YOUR INSTRUCTIONS:
Please express the lines as a JSON list of strings, one string per line and blank lines omitted, starting at the line that contains "Select the red Stop Loss level line" and continuing through the end of the records.
★ ★ ★ ★
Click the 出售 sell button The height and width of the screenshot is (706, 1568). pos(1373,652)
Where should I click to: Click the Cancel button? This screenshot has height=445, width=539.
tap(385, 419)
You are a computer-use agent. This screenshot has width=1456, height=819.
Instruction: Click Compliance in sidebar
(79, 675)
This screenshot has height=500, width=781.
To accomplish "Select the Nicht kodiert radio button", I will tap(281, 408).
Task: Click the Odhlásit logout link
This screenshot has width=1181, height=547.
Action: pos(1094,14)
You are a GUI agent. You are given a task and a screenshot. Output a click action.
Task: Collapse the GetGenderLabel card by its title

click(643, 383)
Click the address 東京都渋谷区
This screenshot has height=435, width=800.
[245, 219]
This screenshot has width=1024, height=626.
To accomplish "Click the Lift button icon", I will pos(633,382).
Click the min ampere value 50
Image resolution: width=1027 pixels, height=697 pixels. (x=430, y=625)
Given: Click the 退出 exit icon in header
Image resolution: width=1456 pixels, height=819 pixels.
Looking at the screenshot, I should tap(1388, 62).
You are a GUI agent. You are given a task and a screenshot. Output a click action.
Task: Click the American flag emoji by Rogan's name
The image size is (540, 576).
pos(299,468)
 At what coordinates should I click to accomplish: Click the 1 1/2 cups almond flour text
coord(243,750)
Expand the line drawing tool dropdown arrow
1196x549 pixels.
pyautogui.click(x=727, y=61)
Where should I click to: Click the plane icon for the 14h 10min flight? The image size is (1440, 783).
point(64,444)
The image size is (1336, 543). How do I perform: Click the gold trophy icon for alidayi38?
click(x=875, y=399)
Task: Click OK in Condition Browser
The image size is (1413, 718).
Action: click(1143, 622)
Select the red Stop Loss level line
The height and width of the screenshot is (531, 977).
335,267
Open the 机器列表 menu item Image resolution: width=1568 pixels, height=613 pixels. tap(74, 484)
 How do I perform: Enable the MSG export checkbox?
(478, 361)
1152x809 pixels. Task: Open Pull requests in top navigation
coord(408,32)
★ ★ ★ ★
WRITTEN SOLUTION:
[
  "Select the red Stop Loss level line",
  "The height and width of the screenshot is (531, 977).",
  "335,267",
  "Open the 机器列表 menu item Image resolution: width=1568 pixels, height=613 pixels. tap(74, 484)",
  " How do I perform: Enable the MSG export checkbox?",
  "(478, 361)",
  "1152x809 pixels. Task: Open Pull requests in top navigation",
  "coord(408,32)"
]